Overview
For an economics degree, the subject that matters most is Maths — many top courses now require or strongly prefer it because modern economics is heavily quantitative. Perhaps surprisingly, Economics A-Level is often not required, and an essay or analytical subject helps you build the written-argument skills the degree rewards. Requirements vary by university and course and change year to year, so check each course's official entry requirements before deciding.
Maths: increasingly the deciding subject
Undergraduate economics leans on statistics, calculus and formal modelling, so Maths has become the pivotal A-Level. Many of the strongest courses require it outright, and even where it is only "preferred", applicants without it are at a disadvantage. If you take one subject seriously for economics, make it Maths.
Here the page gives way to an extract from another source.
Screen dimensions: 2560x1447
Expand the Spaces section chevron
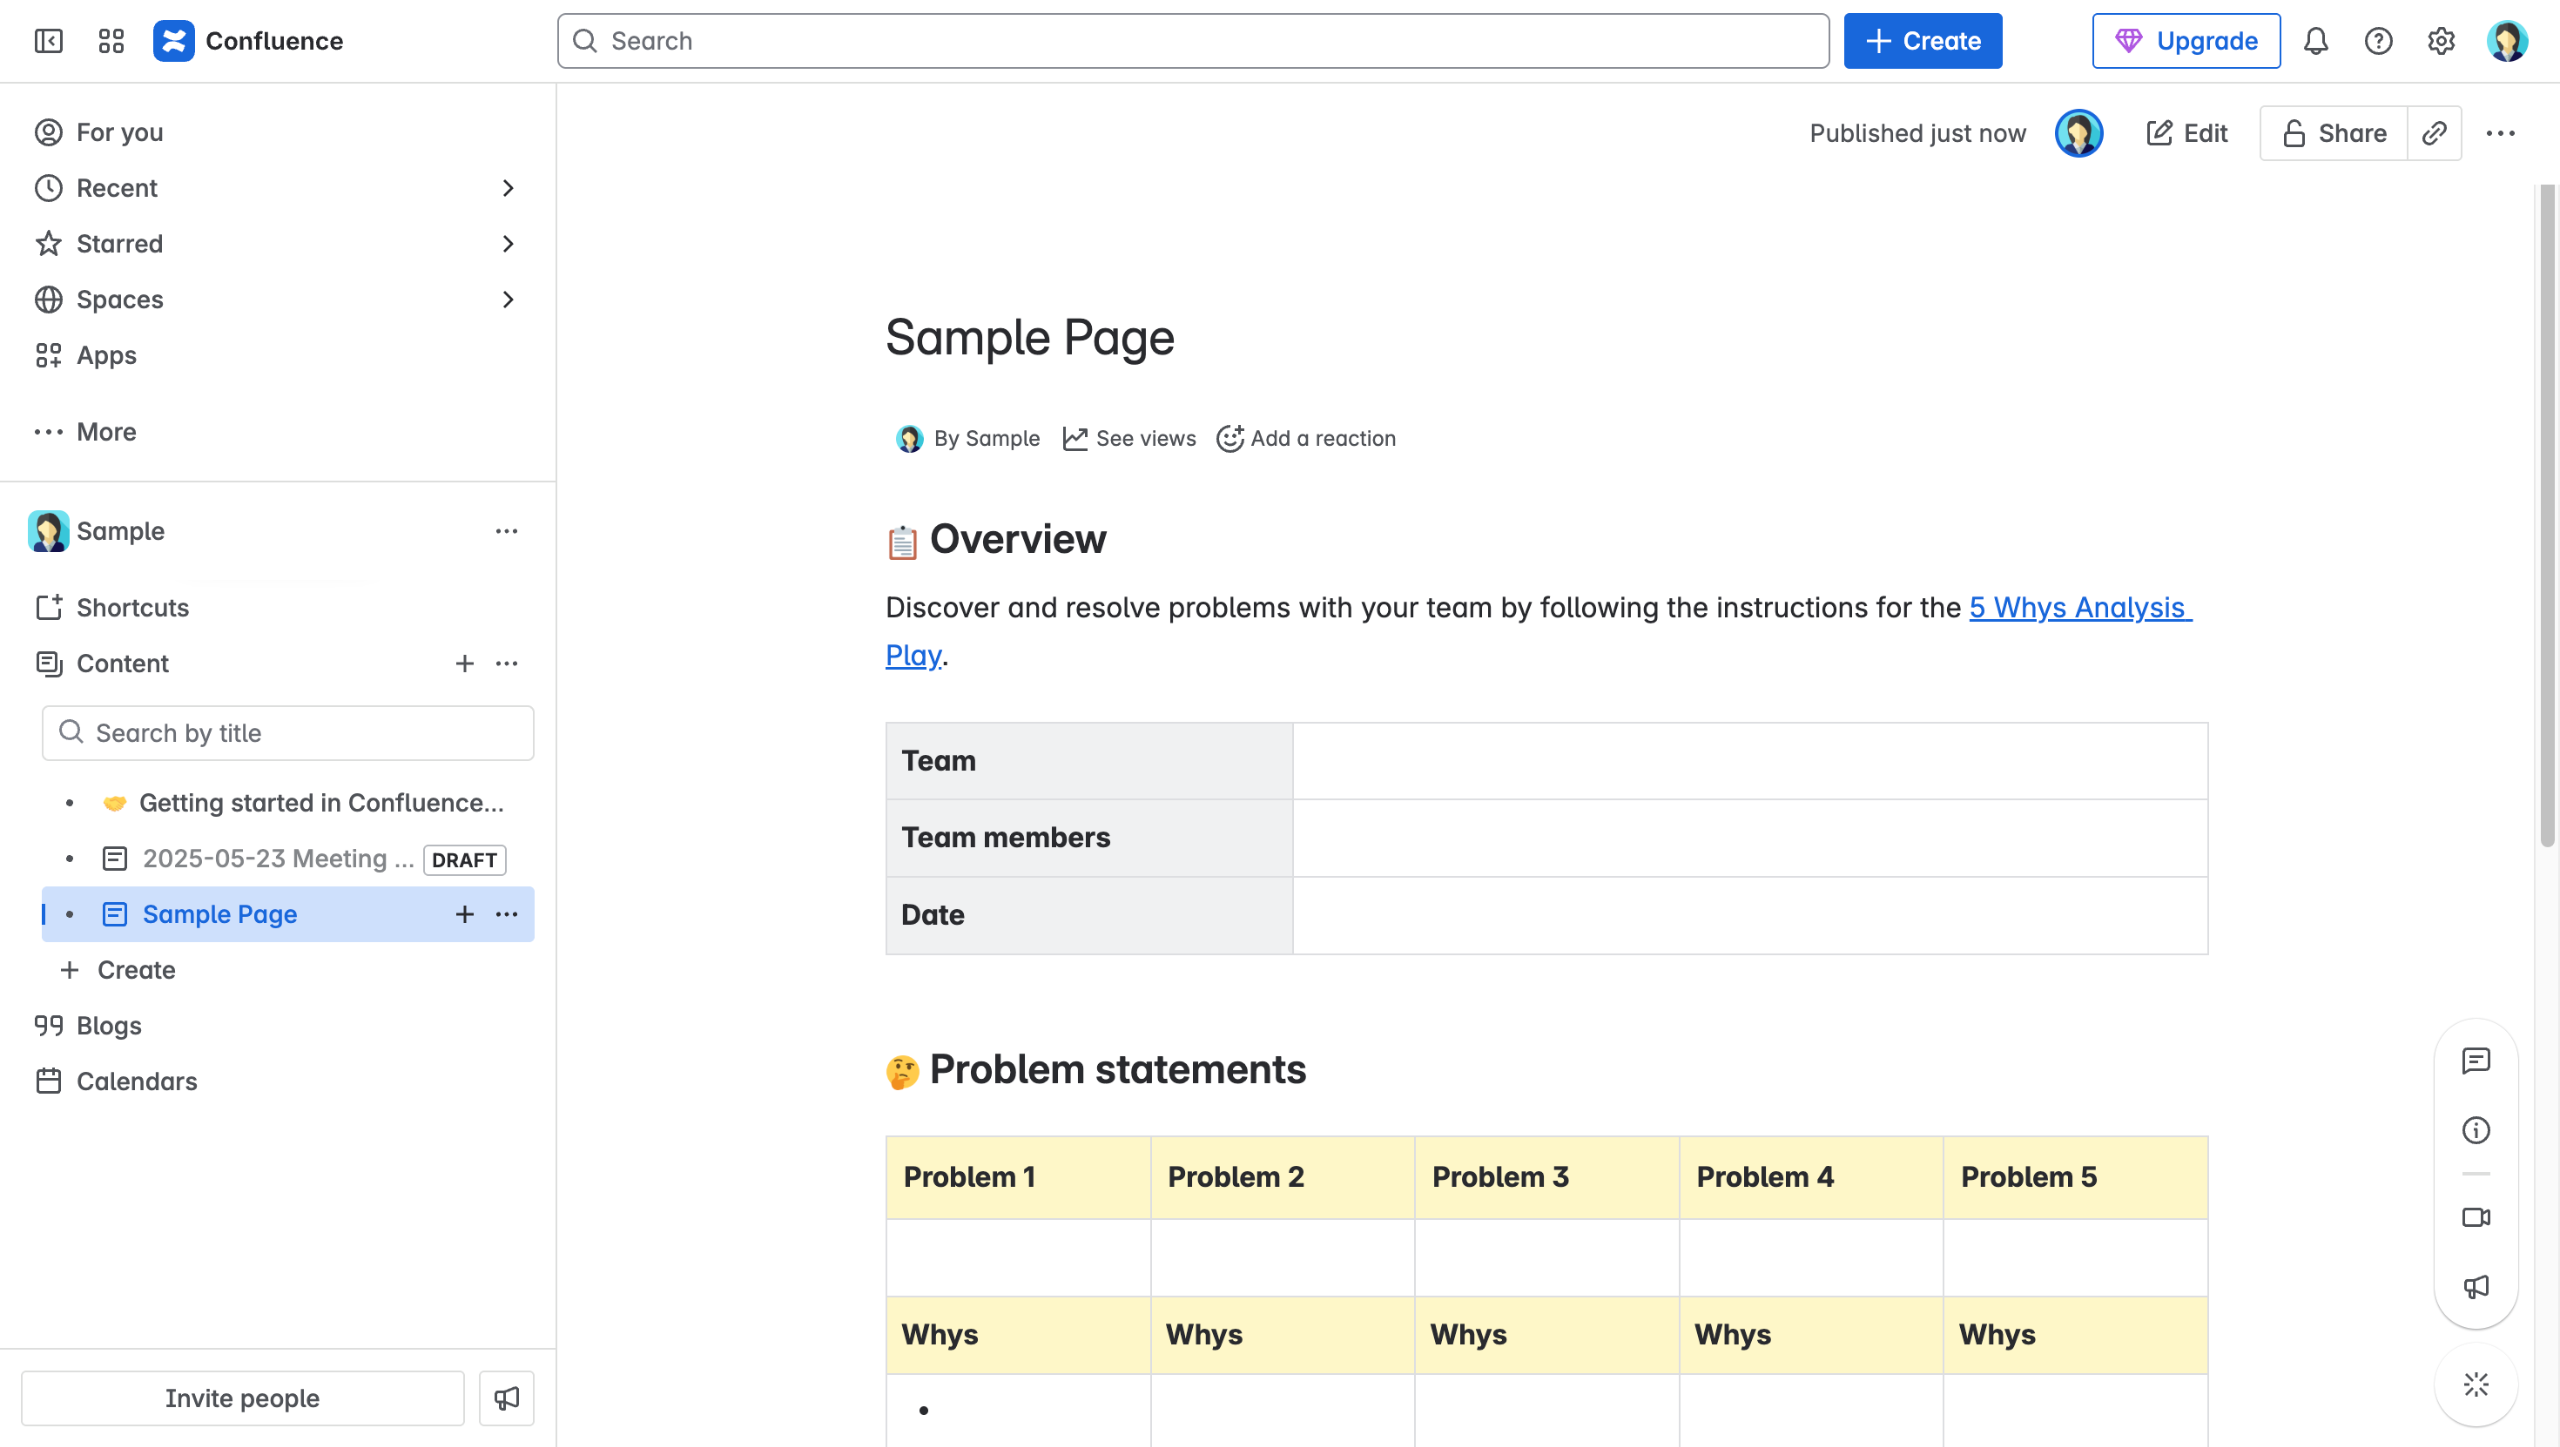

Maths is marked on method and accuracy marks, rewarding correct working even when a final answer slips. Learning to lay out method the way the scheme expects is the difference between a good grade and a top one. Drilling 9709 Mathematics past papers against the mark scheme builds that fluency.
Why Economics A-Level is often optional
Counter-intuitively, Economics A-Level is often not a requirement for economics degrees — universities teach the subject from first principles and value quantitative and analytical ability more than prior exposure. Taking it can still help you confirm your interest and settle into first year, but do not assume it is compulsory, and do not treat it as a substitute for Maths.
Economics essays are assessed on levels-of-response bands: examiners reward analysis, evaluation and use of the diagram or data, not just definitions. Practising 9708 Economics past papers and marking against the bands shows how to climb from "explained" to "evaluated".
Building the subject mix
An essay or analytical subject such as [History](/blog/cambridge-9489-a-level-history-past-papers-guide) or [English Literature](/blog/cambridge-9695-a-level-english-literature-past-papers-guide) trains the structured written argument that economics essays and dissertations demand. See [best A-Level subject combinations](/blog/best-a-level-subject-combinations-2026) for economics-focused examples.
| Subject | Role | Required or preferred |
|---|---|---|
| Maths | Core quantitative subject | Increasingly required or preferred — check each course |
| Economics | Subject interest | Often not required; helpful but optional |
| Further Maths | Quantitative depth | An advantage for the most mathematical courses |
| History / English | Essay and analysis | Preferred by many for written reasoning |
| Geography / Politics | Analytical breadth | Useful third-subject options |
How the marking shapes revision
For Cambridge which Cambridge A-Level subjects, economics rewards two different skills — quantitative accuracy and written evaluation — so your revision should target both:
- For Maths, show full method and check every step against the scheme.
- For essays, plan against the levels-of-response bands and always evaluate, not just describe.
- Mark real past-paper answers rather than only reading notes.
You can mark practice essays and calculations instantly with MarkScheme's AI marking to see which band your answer lands in and why.
Frequently asked questions
Often not. Many degrees teach from scratch and prioritise Maths and analytical ability. Economics A-Level can help confirm your interest, but it rarely replaces a Maths requirement — check each course's official entry requirements.
Do I need Economics A-Level to study economics?
Is Maths really that important for economics?
For most competitive courses, yes. Economics has become heavily quantitative, so Maths is increasingly required or preferred. Taking it keeps the widest range of courses open to you.
Does Further Maths help for economics?
For the most mathematical economics degrees it can be an advantage, and a few prefer it. For many courses Maths alone is sufficient. Confirm with your target list before committing to it.
Why do essay subjects help an economics application?
Economics essays are marked on analysis and evaluation, and an essay subject builds exactly that skill. It also signals you can construct a written argument, which matters for the degree's coursework and exams.